Due to lack of clinics, village residents have to travel to town of Al Kseifeh, 9 kilometers away, to receive medical treatment.

On 31 December 2014, Adalah sent a letter to the Israeli Deputy Health Minister and to the Clalit Health Services calling on them to esablish a health clinic for the Arab Bedouin residents of the villages Kahla and Makhool in the Naqab.


Adalah Attorney Sawsan Zaher wrote in the letter that due to the lack of clinics in the two villages, whose population exceeds 2,000, residents are forced to travel to the town of Al Kseifeh, which is 9 kilometers away, in order to receive medical treatment.
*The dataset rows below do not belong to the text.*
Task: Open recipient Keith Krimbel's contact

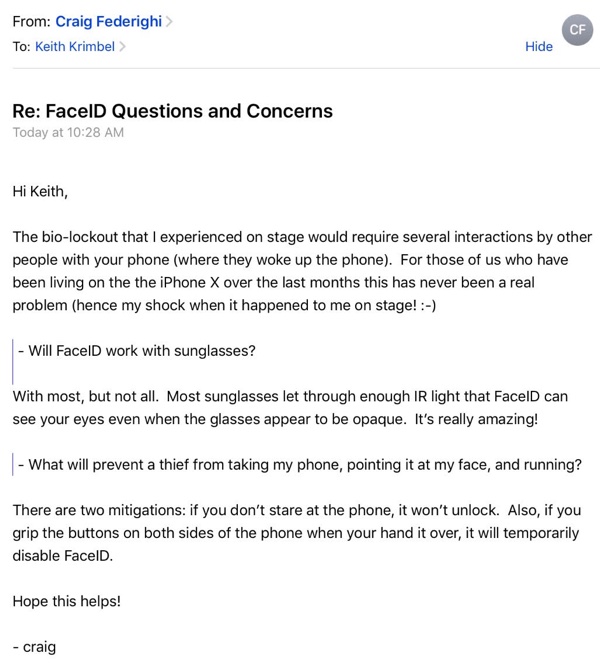Action: pyautogui.click(x=75, y=46)
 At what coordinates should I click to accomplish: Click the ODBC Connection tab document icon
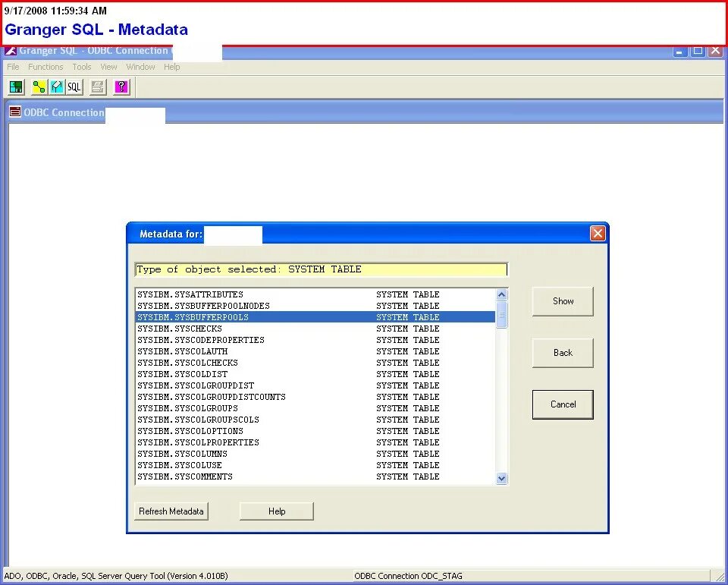(x=14, y=112)
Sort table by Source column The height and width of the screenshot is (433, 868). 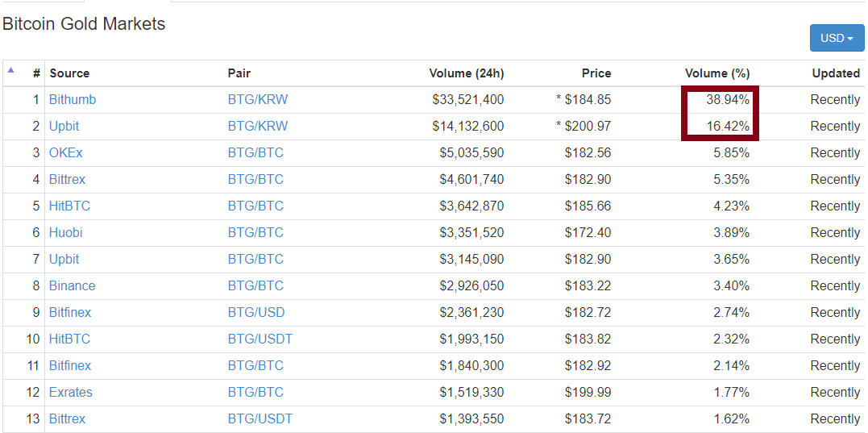69,73
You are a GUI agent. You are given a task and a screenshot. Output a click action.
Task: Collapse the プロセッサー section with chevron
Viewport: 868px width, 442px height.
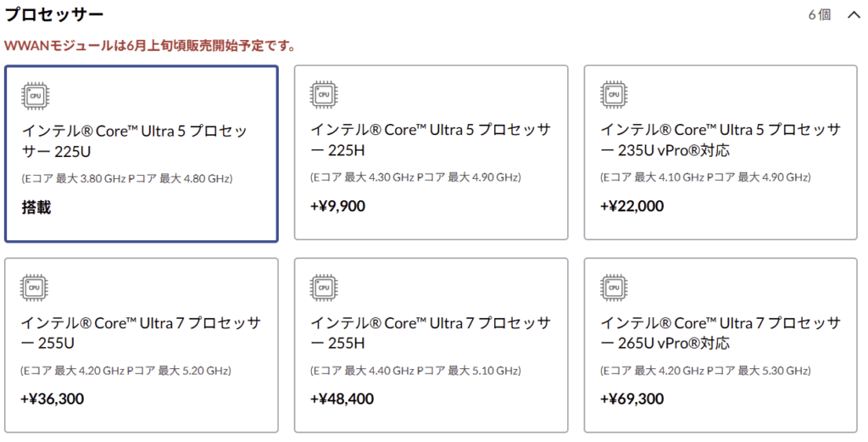pyautogui.click(x=854, y=15)
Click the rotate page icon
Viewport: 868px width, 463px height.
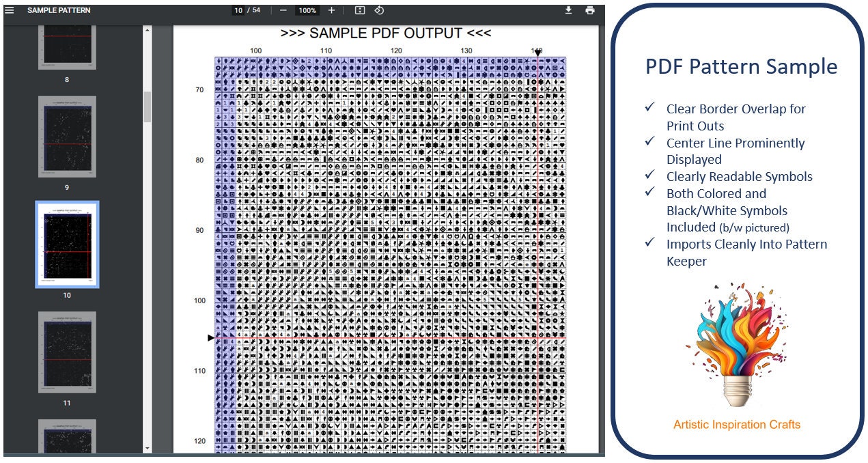pos(379,10)
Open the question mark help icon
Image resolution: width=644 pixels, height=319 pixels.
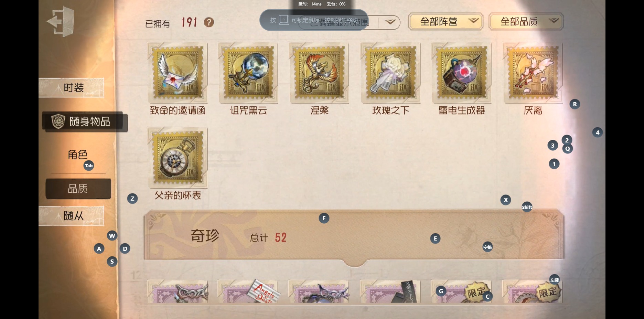tap(209, 22)
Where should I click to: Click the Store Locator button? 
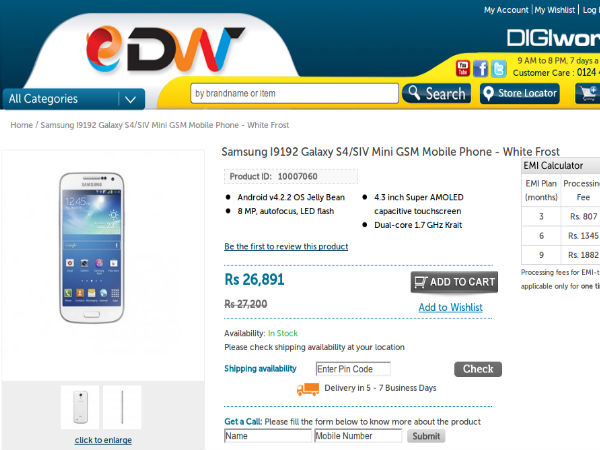coord(520,93)
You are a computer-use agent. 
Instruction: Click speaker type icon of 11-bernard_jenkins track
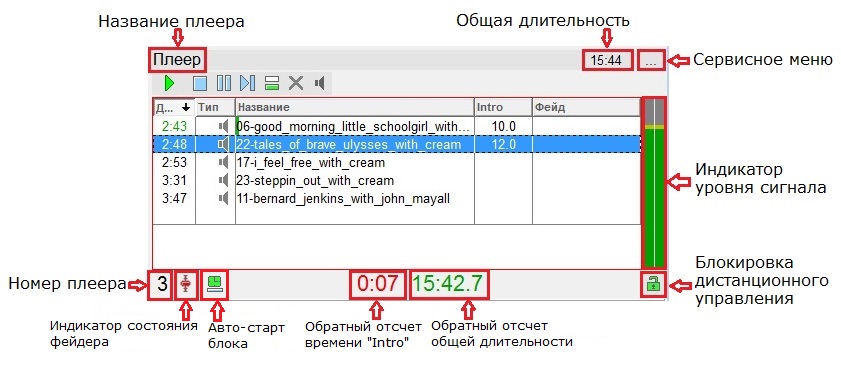[x=224, y=199]
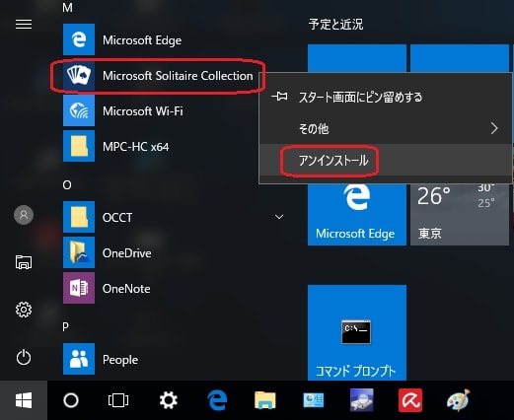Open File Explorer from Start sidebar
Screen dimensions: 514x420
click(24, 262)
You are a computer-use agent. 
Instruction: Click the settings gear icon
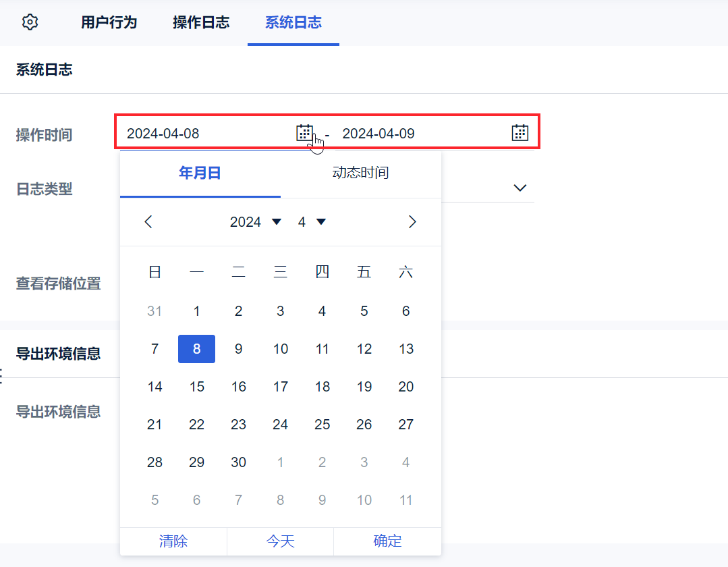tap(30, 22)
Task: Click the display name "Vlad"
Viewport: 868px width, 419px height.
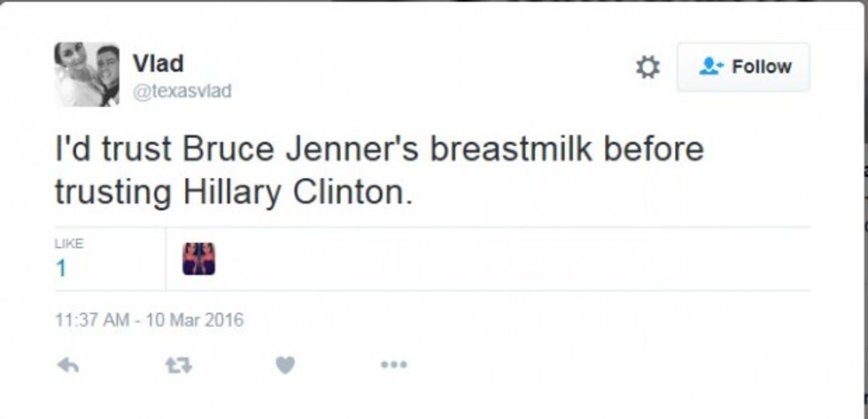Action: coord(158,64)
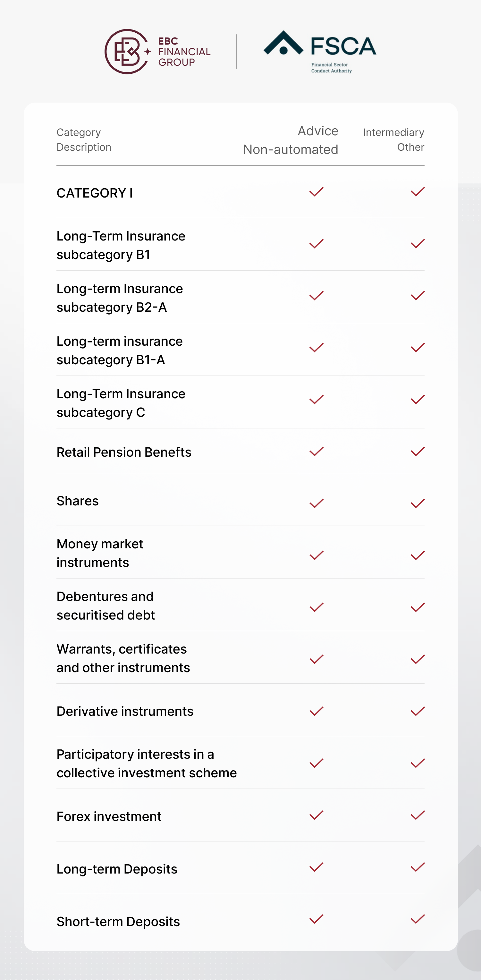Select the Category Description column header
Screen dimensions: 481x980
84,140
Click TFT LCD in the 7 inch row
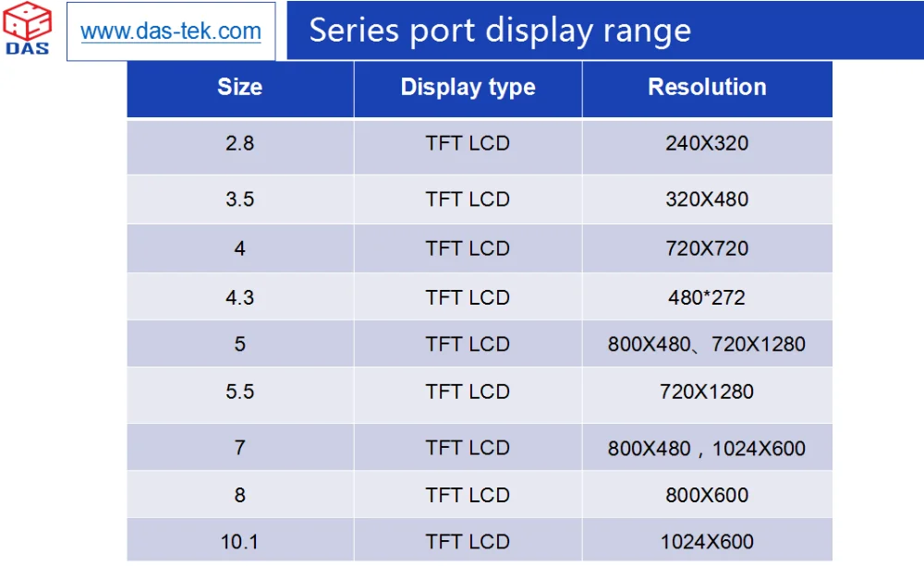Screen dimensions: 924x566 (x=468, y=448)
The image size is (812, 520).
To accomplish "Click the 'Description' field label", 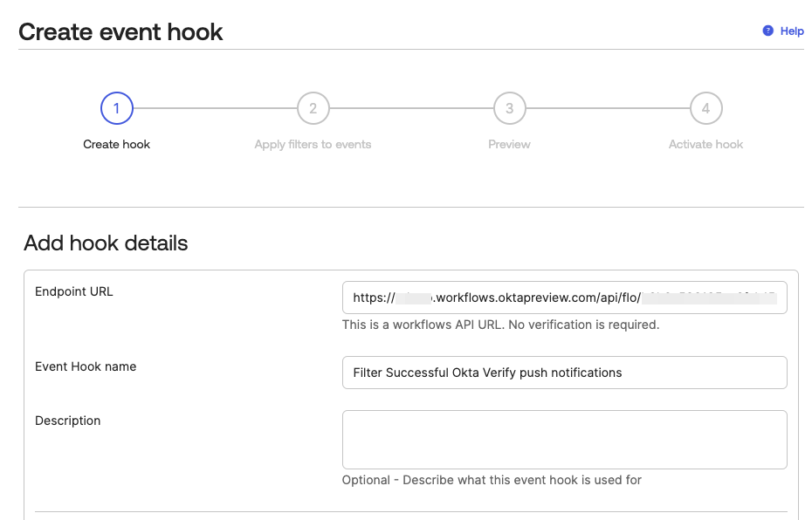I will [68, 421].
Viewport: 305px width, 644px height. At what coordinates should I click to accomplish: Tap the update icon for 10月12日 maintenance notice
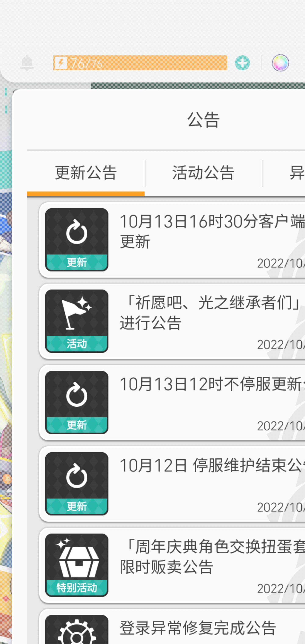(77, 484)
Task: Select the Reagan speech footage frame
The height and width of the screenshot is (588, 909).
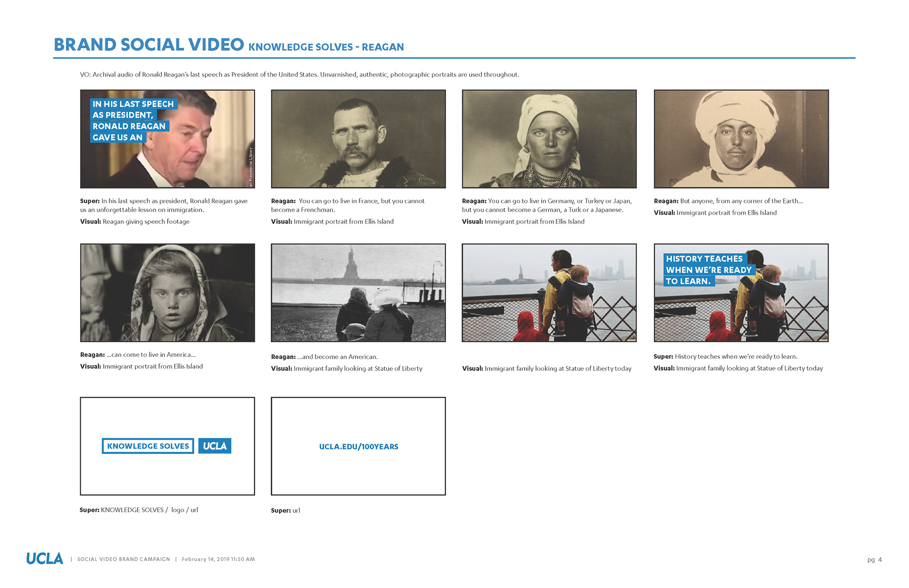Action: point(168,139)
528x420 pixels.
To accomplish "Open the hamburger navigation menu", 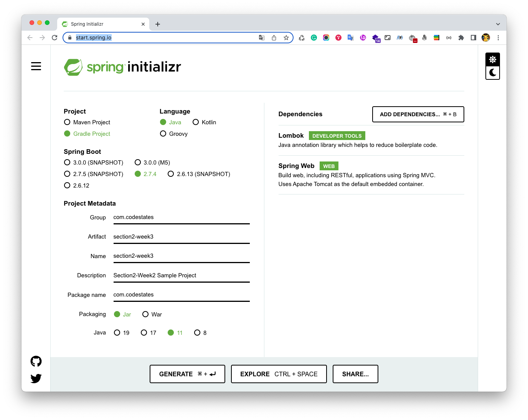I will (x=36, y=66).
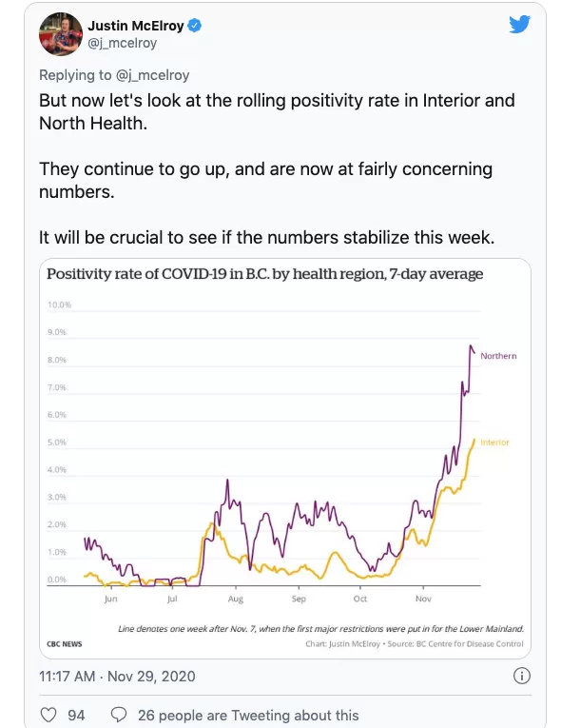Click the CBC NEWS credit in chart
The height and width of the screenshot is (728, 561).
click(65, 644)
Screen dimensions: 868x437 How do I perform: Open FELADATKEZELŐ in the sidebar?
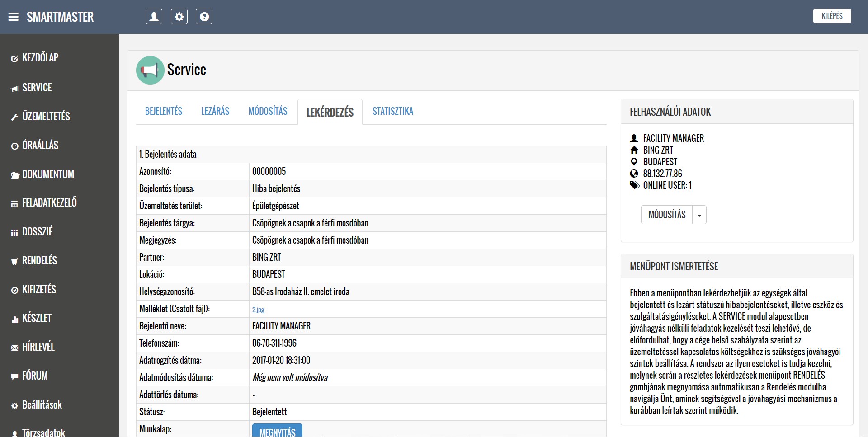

This is in addition to the lack of regular public transportation services between these villages, which makes it more difficult to seek treatment particularly for women and children who do not own private cars.


The letter also noted that the state is obliged to provide health services to these villages in accordance with the National Health Law, and that maintaining the status quo consitutes a violation of the law as well as a violation of the rights of the Bedouin residents of the villages to the provision of equal health services.  The letter added: "We do not see this violation of health rights in nearby Jewish towns. There we find more than one health clinic, and health services are available on a permanent basis for all Jewish residents. The current situation largely harms the rights of the residents of Kahla and Makhool villages in receiving equal medical treatment."   


The Kahla and Makhool villages were recognised by the state in 2003 as part of the Abu Basma Regional Council. Although 12 years have passed since their recognition, the two villages remain under the same living conditions in regards to basic services and infrastructure, and thus hardly differ from any of the unrecognised villages in the Naqab in both the living and planning aspects.